Blackhawk Mines B06n Gaming Review-Computer Fraud and Abuse

http://www.ibtimes.com/computer-fraud-abuse-act-2013-new-cfaa-draft-aims-expand-not-reform-worst-law-technology-1158515# The Computer Fraud and Abuse Act was passed in 1984 to combat the cracking of huge computer systems owned by financial institutions and the government. Nearly 30 years and seven amendments later, the law is regarded by many lawyers and academics as overly “expansive” and “sweeping,” as it lets the government incarcerate “any Internet user they want,” according to former federal prosecutor Orin Kerr. “The Computer Fraud and Abuse Act is the most outrageous criminal law you’ve never heard of,” Tim Wu, a Columbia law professor and pioneer of network neutrality, wrote in the New Yorker. “It bans ‘unauthorized access’ of computers, but no one really knows what those words mean.” Despite the enormous reach of the Computer Fraud and Abuse Act as it currently stands – it was the same law used by prosecutors to torment late Internet activist Aaron Swartz prior to his suicide on Jan. 11 -- the House Judiciary Committee has actually proposed a number of expansions to the law in a new draft, which Tech Dirt says will be “rushed” to Congress during its “cyber week” in the middle of April.
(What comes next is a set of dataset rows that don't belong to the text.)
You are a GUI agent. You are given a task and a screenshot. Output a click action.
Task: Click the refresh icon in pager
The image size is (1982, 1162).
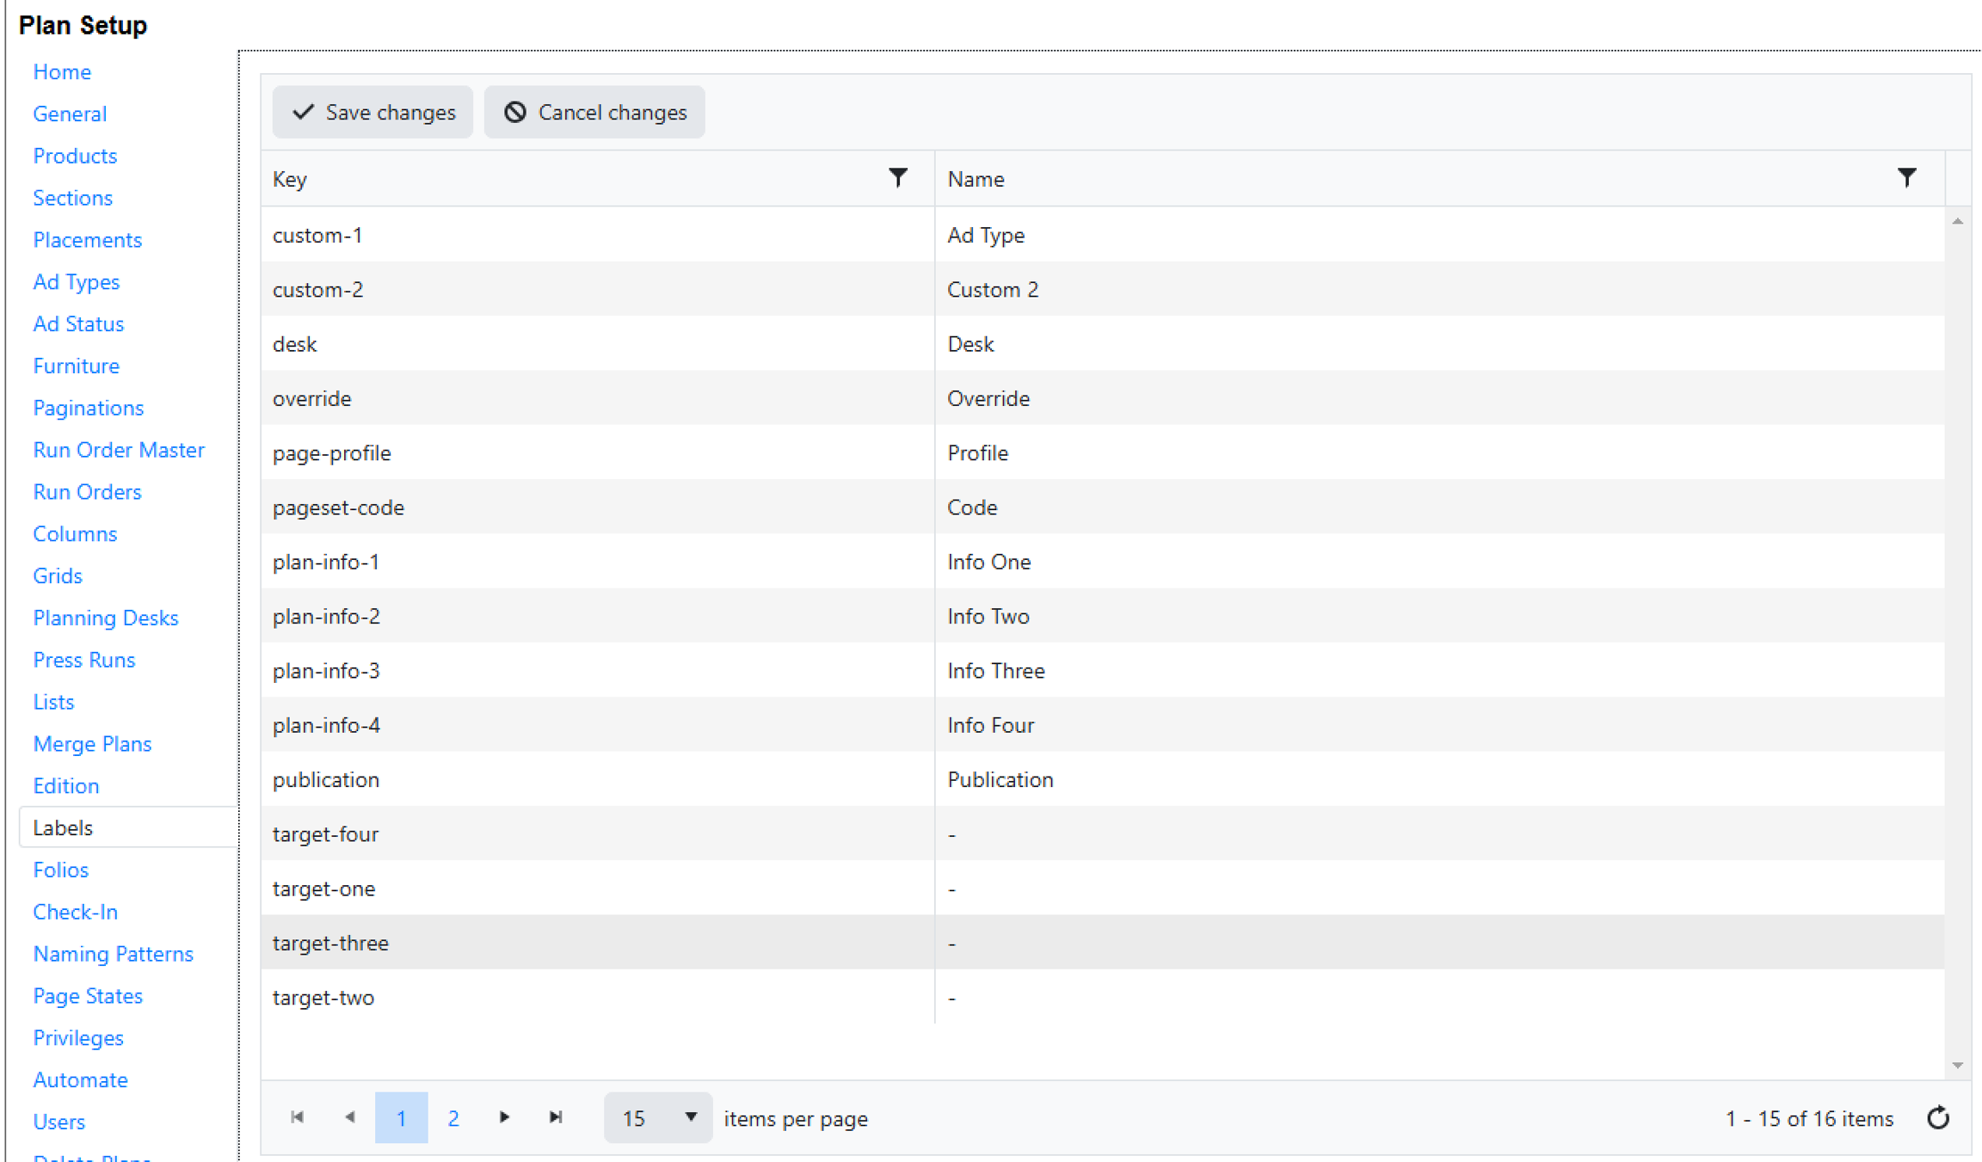coord(1937,1118)
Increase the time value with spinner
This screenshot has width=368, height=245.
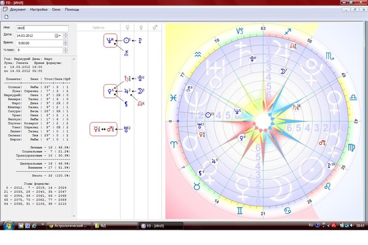[x=66, y=42]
Among many additions, the new CFAA draft expands the number of ways a person could be prosecuted by punishing anyone who “conspires to commit” violations just like those that have already “completed” the offense. It also adds computer crimes as a form of “racketeering activity,” to allow the Department of Justice to hit computer criminals with further charges in court. And if you’re found guilty, the new CFAA endorses more severe punishments for any offenders by raising the maximum sentences available for certain violations.